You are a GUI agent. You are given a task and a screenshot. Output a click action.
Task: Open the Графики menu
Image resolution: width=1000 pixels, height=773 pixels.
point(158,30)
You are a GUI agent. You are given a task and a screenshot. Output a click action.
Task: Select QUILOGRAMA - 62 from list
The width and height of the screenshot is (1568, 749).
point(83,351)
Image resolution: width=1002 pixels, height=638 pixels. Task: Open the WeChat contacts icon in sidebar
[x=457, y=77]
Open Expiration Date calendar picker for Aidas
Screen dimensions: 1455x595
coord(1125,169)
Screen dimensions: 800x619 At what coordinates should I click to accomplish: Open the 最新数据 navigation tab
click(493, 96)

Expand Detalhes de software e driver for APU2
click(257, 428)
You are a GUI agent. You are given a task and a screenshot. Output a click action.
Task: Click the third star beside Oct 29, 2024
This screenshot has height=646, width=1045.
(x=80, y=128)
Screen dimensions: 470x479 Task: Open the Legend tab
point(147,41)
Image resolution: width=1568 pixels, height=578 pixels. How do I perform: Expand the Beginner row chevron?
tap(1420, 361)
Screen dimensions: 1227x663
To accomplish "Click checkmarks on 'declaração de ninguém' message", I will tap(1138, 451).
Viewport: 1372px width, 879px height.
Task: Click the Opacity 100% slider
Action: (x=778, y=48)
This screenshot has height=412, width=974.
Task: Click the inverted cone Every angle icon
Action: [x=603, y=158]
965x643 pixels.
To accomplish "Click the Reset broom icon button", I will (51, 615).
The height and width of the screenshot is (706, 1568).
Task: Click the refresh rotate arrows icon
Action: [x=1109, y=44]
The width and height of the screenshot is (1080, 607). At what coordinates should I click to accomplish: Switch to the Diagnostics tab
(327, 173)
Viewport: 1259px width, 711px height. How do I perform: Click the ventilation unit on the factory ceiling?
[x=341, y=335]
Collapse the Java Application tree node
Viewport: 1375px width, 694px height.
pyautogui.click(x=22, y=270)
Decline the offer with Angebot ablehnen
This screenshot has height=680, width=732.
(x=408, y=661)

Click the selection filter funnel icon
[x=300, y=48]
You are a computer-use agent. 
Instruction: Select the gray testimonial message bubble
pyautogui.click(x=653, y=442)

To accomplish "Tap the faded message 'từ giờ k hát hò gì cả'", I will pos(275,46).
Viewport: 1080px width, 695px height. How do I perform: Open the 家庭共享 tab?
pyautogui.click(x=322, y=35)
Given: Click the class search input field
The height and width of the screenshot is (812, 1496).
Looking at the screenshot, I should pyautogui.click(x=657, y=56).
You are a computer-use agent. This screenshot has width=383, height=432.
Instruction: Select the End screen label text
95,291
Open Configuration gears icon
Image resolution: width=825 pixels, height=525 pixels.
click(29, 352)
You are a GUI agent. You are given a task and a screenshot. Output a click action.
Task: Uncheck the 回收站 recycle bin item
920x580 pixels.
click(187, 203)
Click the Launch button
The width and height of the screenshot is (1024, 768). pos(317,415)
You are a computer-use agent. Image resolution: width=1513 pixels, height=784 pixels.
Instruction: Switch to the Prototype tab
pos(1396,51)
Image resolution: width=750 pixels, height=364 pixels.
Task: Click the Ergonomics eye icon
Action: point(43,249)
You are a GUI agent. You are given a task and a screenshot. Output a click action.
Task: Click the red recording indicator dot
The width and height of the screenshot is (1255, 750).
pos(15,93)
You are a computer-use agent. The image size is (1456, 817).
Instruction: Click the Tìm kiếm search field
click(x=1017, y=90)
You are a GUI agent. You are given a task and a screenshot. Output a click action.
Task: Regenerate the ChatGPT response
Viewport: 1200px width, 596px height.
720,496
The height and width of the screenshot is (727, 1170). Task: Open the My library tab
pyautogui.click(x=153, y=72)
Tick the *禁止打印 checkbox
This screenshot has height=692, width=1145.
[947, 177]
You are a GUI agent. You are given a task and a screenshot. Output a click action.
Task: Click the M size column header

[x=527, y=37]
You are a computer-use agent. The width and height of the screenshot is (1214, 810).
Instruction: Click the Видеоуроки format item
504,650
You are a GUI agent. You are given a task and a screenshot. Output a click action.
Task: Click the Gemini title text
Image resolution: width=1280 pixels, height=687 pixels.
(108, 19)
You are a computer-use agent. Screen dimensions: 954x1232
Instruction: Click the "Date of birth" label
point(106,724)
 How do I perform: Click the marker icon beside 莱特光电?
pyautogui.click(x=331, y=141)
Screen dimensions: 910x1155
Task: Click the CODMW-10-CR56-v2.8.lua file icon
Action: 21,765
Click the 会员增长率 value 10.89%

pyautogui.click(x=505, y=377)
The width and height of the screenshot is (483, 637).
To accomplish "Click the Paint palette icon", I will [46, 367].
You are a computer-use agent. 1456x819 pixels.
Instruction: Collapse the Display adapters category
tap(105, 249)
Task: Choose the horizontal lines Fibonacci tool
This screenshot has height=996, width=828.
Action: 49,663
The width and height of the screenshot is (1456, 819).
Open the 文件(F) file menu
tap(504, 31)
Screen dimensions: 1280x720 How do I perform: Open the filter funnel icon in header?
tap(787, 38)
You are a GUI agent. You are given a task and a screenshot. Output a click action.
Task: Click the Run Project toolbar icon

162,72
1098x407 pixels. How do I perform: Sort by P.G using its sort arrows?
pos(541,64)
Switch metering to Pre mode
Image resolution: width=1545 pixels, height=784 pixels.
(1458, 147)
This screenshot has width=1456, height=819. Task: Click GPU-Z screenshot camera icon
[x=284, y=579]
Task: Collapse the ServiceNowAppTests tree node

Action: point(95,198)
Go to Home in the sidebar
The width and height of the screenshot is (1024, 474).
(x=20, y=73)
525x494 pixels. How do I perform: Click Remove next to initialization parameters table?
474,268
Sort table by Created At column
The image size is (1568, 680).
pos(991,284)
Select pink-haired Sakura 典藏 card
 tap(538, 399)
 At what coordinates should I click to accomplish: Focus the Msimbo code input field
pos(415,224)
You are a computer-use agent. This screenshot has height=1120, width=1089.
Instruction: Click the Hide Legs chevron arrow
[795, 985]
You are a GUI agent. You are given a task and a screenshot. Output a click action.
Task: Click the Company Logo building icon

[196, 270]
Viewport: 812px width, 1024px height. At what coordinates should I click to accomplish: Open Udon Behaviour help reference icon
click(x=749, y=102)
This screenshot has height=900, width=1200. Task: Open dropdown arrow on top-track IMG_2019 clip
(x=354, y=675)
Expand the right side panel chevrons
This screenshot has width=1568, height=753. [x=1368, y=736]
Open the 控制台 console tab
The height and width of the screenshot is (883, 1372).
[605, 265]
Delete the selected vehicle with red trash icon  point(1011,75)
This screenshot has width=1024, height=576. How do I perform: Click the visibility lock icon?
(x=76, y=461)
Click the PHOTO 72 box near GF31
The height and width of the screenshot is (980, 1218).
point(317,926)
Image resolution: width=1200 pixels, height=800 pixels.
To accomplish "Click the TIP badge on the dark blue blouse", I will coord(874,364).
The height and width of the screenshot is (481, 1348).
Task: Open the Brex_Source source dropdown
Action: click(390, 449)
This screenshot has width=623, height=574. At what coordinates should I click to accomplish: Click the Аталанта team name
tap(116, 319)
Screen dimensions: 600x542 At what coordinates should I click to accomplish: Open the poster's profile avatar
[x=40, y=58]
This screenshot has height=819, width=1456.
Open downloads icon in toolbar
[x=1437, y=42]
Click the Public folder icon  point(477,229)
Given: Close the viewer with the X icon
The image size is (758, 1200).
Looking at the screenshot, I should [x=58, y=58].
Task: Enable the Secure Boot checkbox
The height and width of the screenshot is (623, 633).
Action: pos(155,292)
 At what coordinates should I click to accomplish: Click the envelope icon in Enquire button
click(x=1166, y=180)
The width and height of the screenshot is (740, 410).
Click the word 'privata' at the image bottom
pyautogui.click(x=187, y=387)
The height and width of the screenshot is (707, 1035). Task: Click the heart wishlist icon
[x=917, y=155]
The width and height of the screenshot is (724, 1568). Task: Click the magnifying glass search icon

◇ ◇ ◇ ◇ ◇

- [Work required]:
Please return, without any change, every line above from the one containing "has width=383, height=432." through the one containing "click(29, 352)".

- [The reply]:
You are a computer-use agent. This screenshot has width=383, height=432.
Instruction: Select the End screen label text
95,291
Open Configuration gears icon
Image resolution: width=825 pixels, height=525 pixels.
click(29, 352)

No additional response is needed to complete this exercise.